第四章その一 矛盾の渦編
そこで、ランがリンと共に最初に見たと言う話に振った。マコト副長は丁寧な記述をする人物だが、ケンがその時一緒に見ていない事は知っていても、その後に行ったんかい、お前もって言う突っ込みは入らなかった。要するにそんな細かい事はシンやリンならするが、彼にとっては現実の結果だけで良い情報だからだ。そのリンが慌てたように、
「いや、それはダンにも聞いてくれよ、俺達は3人で見たんだ。途中合流して一緒にな。当初の予定に無かったから、報告が後からケンとも確認に行った事にしていたのにさ」
シンが笑う。
「良いよ、そんな細かい事は誰も言やあしない」
そのダンは、
「おろ、俺に確認する?ああ・・分析結果もそうだったし、俺達が四国の西海岸でも経験したけど、海を越えてそれが落ちても来ていたんだよ」
「ほうっ!その自然ガラスが?」
マコト副長が声を上げた。
「ええ・・見ますか?サンプルは粉々になっているけど、俺、持っていますから」
そう言ってダンがマコト副長に見せると、興味深そうにそれをしげしげと見つめていた。板は厚みはまちまちで良く見ると表面もでこぼこしていて平らでは無かった。

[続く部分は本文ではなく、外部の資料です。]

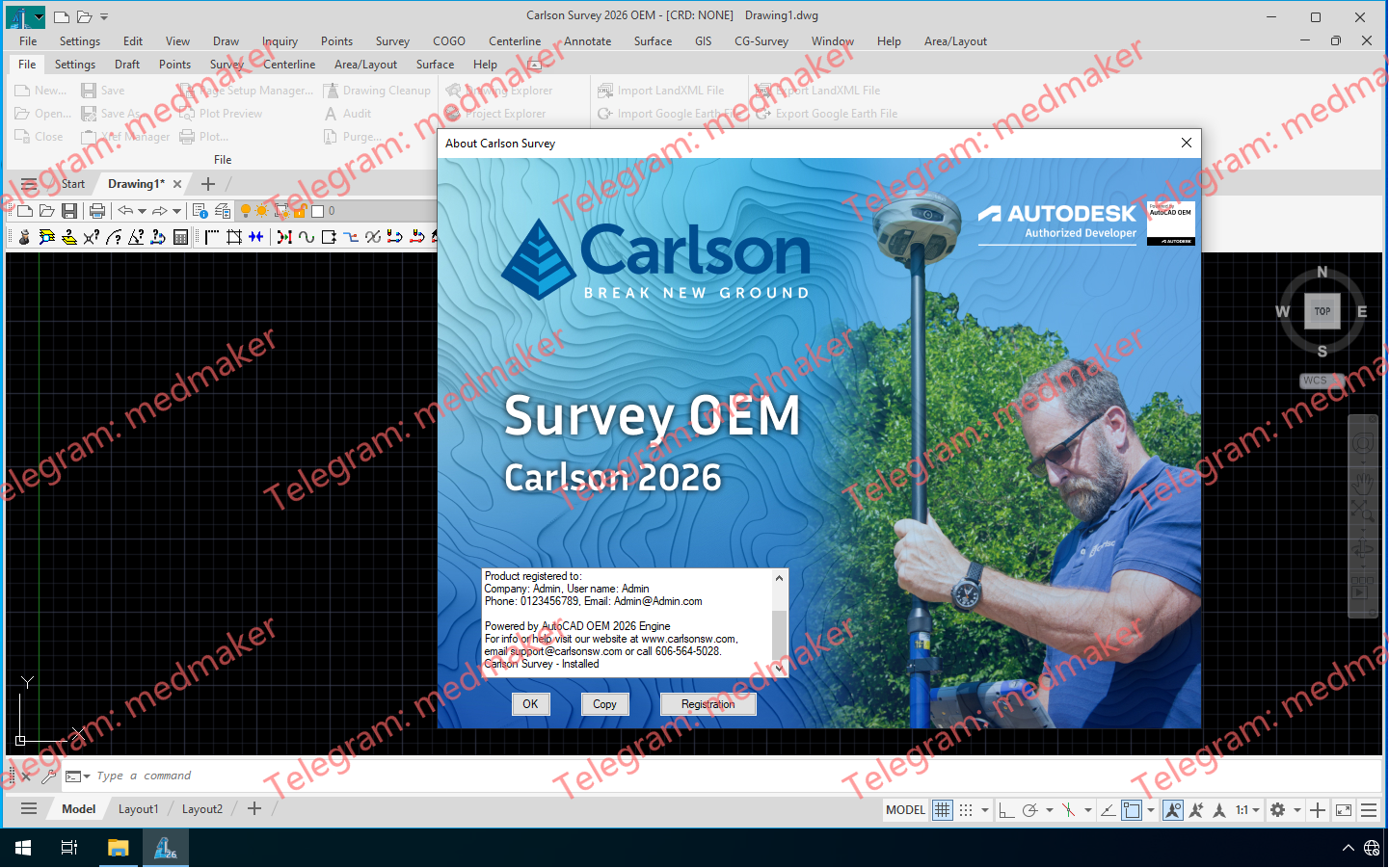Click the Save drawing icon
Image resolution: width=1389 pixels, height=868 pixels.
click(69, 210)
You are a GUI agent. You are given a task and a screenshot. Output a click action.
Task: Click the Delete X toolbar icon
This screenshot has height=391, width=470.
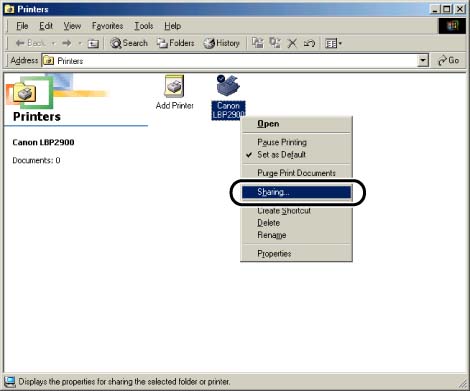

「何でこんなものが出来るのかは良く分かっていないけど、気圧の関係もあるのかと思う。ここでは常に東から西にかなり上空では強い風が吹いているようで、また黒い噴煙の方が上空にあって、白い噴煙の方が重量があるのか、ある一定の高さまでしか噴煙が上がらないようっす。だからその関係でこう言うものが出来るのかって思うけど、それは今の所原理は分からないっす」
「まあ・・それはそうだよな。いずれこう言う物も分析や検証もするだろうが、それを調べに行っている訳じゃ無いんだろうし」
「まあ、そうっすよ、これは予想も出来なかった状況が、現実に起きていると言う事だけっす。だから、ショウが言う事は重要な話だと思うけど、その過去の大地震の結果と、現状とをもっともっとじっくり見て行かなきゃ、何も言えないと思うんす」
「おい、ラン、そんな事を言ったら話が終わっちまうだろうがよ、何だ、お前はこの話をしたく無いのかよ」
黙っていたリンが突っ込んだ。苦笑いするケンだった。だが、何も言わない。
「あ・・済まん、じゃあ・・ショウに聞く。お前、さっき言いかけた事を言って見ろ、隕石までの話まで持ち出して来て、大地震とどんな関連があるんだよ」
ランはしっかりと聞いていたようだ。ショウも、苦笑い。